**SUPPLIED MATERIAL**
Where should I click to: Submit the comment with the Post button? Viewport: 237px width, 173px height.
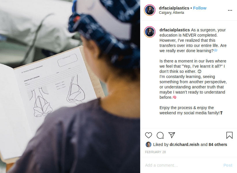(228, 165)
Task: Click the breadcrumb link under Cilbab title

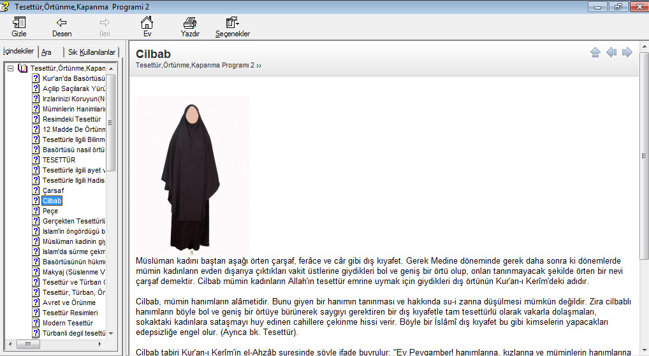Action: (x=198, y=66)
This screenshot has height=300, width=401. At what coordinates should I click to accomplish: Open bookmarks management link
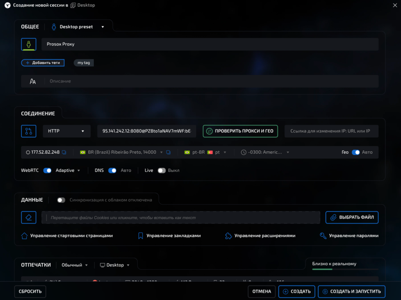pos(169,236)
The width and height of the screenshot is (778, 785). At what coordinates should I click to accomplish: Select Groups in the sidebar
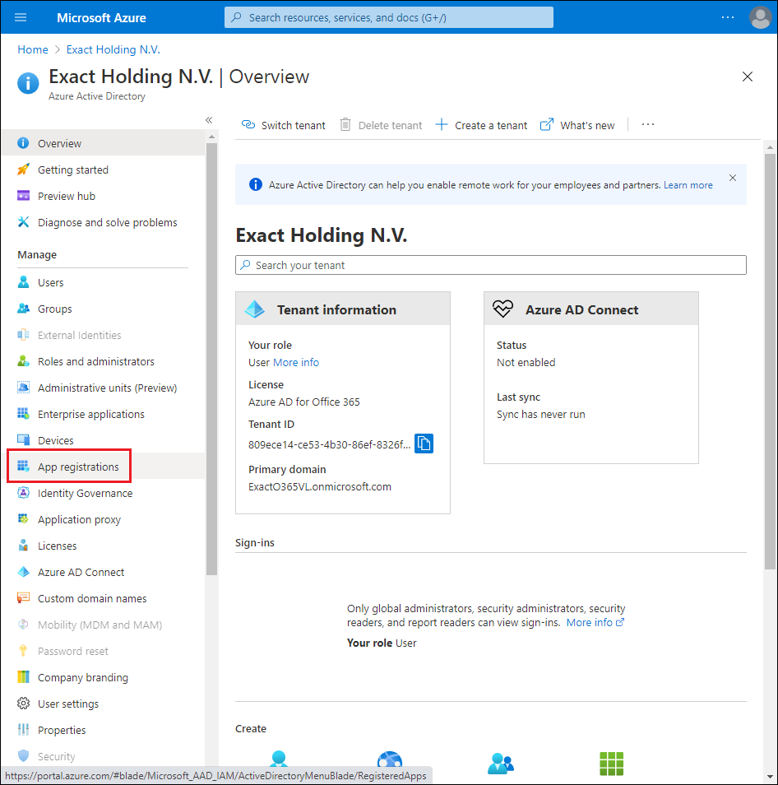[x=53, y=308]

--

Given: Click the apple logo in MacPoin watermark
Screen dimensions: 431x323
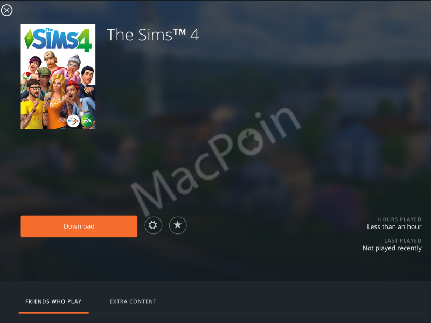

**TASK REQUIREMENTS**
Rewrite the entries between the lines holding "Where should I" and "[x=53, y=308]", inclusive, with "screenshot" replaced by "screen capture" and everything else left unchanged. Leave the pictures out of your answer.

**RESULT BELOW**
Where should I click to: Submit the comment with the Post button? Viewport: 237px width, 173px height.
(228, 165)
Task: Click the breadcrumb link under Cilbab title

Action: (x=198, y=66)
This screen capture has height=300, width=401. At what coordinates should I click to accomplish: Open bookmarks management link
pos(169,236)
The width and height of the screen capture is (778, 785). At what coordinates should I click to accomplish: Select Groups in the sidebar
[x=53, y=308]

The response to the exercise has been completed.